I spoke to the writer who broke this important story of international diplomacy.
VICE: Hi, Kari. So what exactly is the significance of the tree?
Kári Tulinius: Most children in Reykjavík for the last 60-something years have been taken to see the lighting of the Christmas tree, which Oslo donates to Reykjavík. It is an integral part of most people's childhood memories of Christmas.
Norway and Iceland aren't known for being religious. Why was this tree such a big deal in the first place?
It's true, neither Iceland nor Norway are especially religious (the cross on their flags notwithstanding) but Christmas is a huge deal. It is the darkest time of year. It is cold and there are only a few hours of sunlight. Going all out to celebrate at the end of the year is the only way that Icelanders get through the dark, cold winter.

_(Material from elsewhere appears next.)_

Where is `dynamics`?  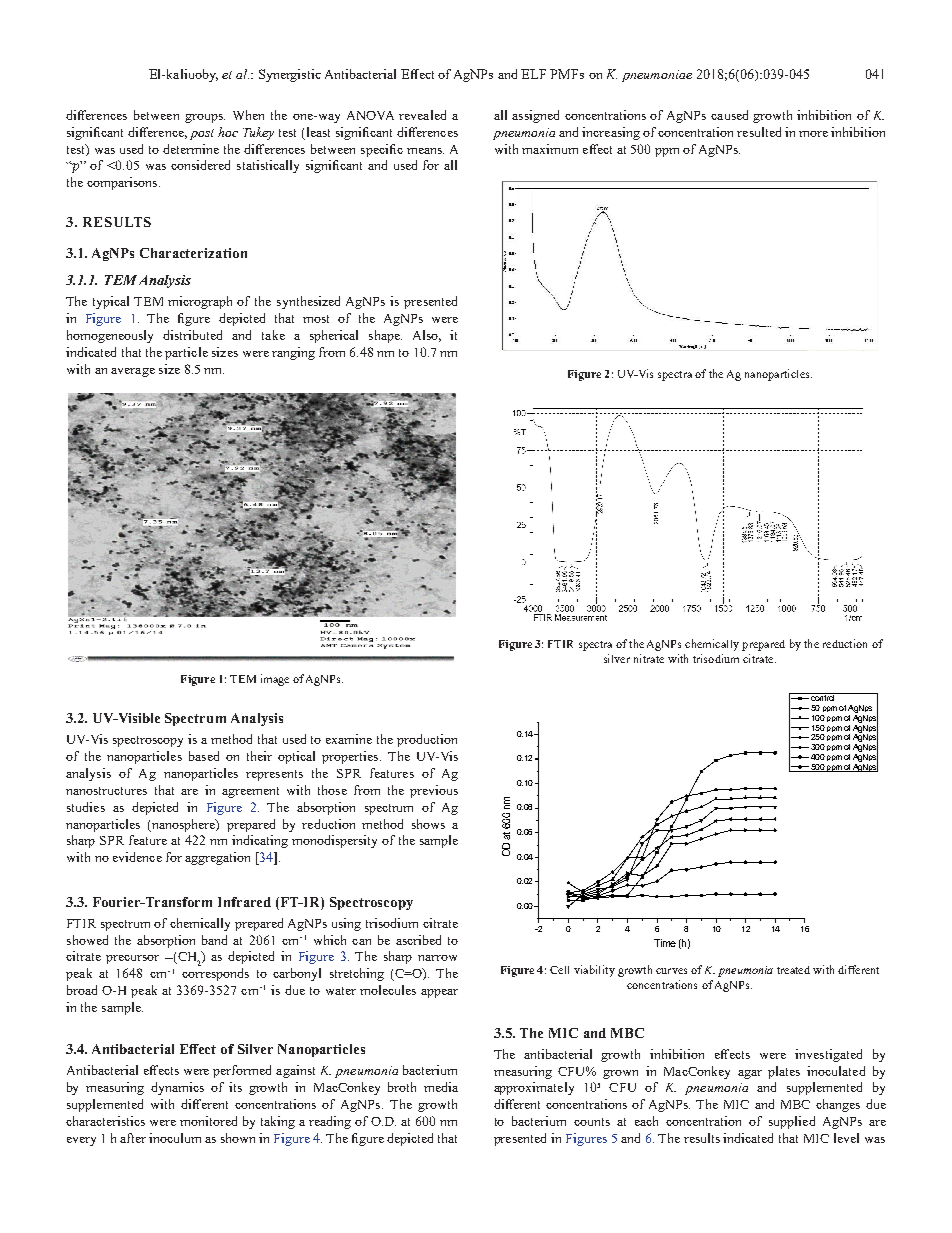 dynamics is located at coordinates (177, 1088).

Were people in Iceland as angry as the internet made it look?
No one is ever as mad as they seem to be on the internet. The human race would have wiped itself out thousands of years ago if people could attain the kind of frothing rage that they appear to reach on online comment sections. But yes, many Icelanders were hurt by Oslo's decision, mostly because it was so unexpected. When it emerged that the City of Oslo would still send a tree to London, people's feelings were hurt—they were caught off-guard and lashed out online.
How big a deal is the actual ceremony of lighting the Oslo tree?

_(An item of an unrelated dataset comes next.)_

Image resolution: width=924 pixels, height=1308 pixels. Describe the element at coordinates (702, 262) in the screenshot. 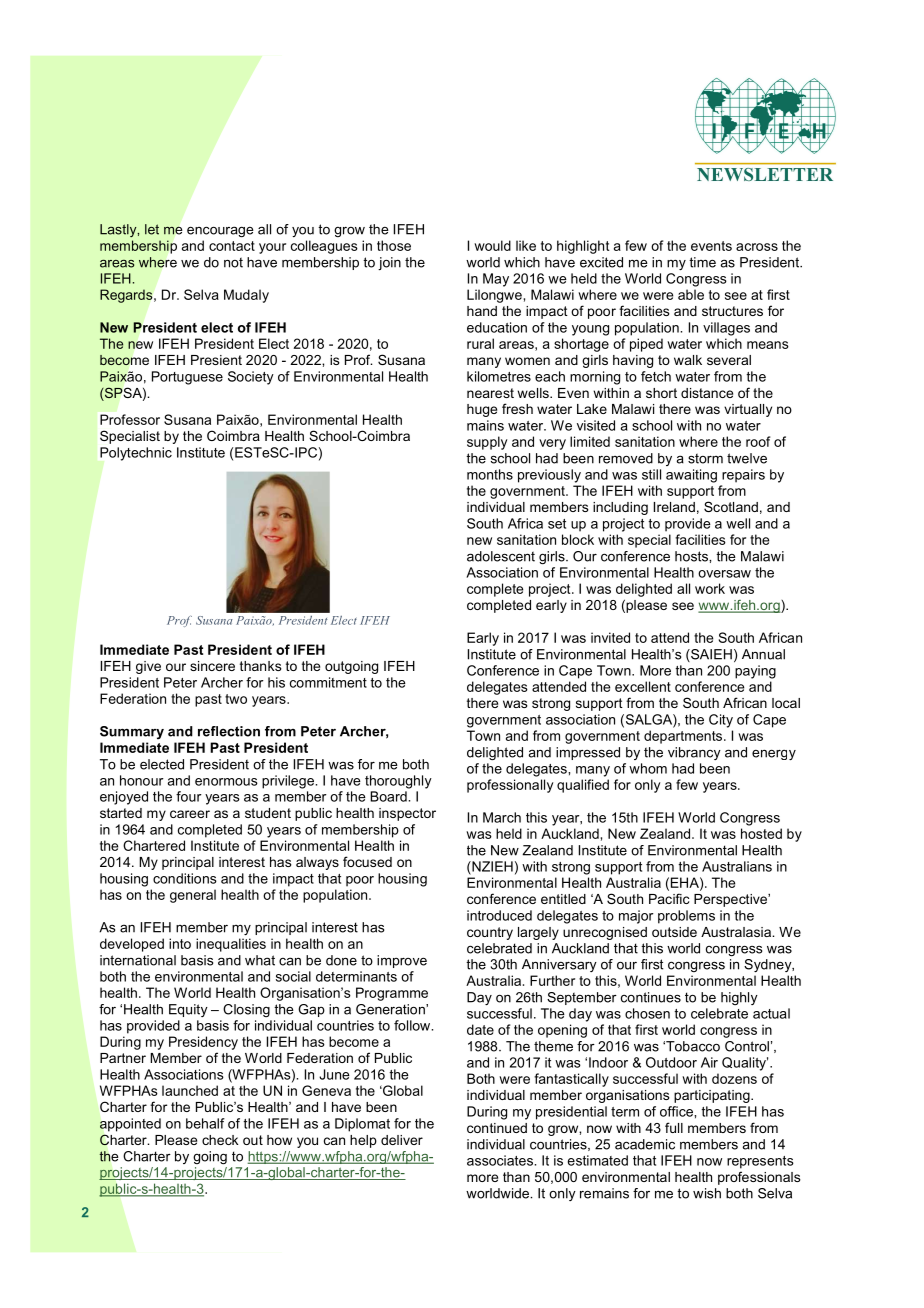

I see `time` at that location.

I have not personally been to see it since I was a small boy, but generally it is attended by thousands of people—mostly families with small children. In a city of 120,000 that is a lot of people. Additionally, the lighting is always shown on the evening news of RÚV, the state broadcaster.

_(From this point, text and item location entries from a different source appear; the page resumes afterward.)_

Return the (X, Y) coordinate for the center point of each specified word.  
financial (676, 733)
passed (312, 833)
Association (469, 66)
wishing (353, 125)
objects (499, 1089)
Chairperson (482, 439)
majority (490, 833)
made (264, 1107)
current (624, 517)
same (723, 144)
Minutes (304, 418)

Were there any other reasons for breaking the hearts of the people of Iceland, other than the costs?
My suspicion is that someone saw this line item in the budget and thought it would be a simple way to save a bit of money. It also allowed the City of Oslo to reduce their carbon footprint, which is laudable enough, but sending a tree to Iceland is perhaps not Norway's biggest contribution to global warming.
What do Icelanders think of Norwegians now?
Broadly speaking I think this did not affect many Icelanders' perception of Norway. Icelanders consider Norwegians to be practically family. Scandinavians are routinely referred to as "our cousins" in public discourse. I think the decision by Norway, the Faroe Islands, and the EU to exclude Iceland from negotiations on a fishing rights treaty changed the opinions of the Icelandic political class. Many felt that Norway was underhanded in its deal-making, which is not something that anyone expected.
So there is no resentment in Iceland toward Norway? They did say they will still send the tree, after all…
I think this will be forgotten. If Oslo had gone a year without sending a tree, then people in Reykjavík would probably have felt hurt, but as the Oslo Tree was "saved," probably no one will remember this little episode. It is a bit like a family dispute—if the apology arrives on time then there is no time for resentment to build up.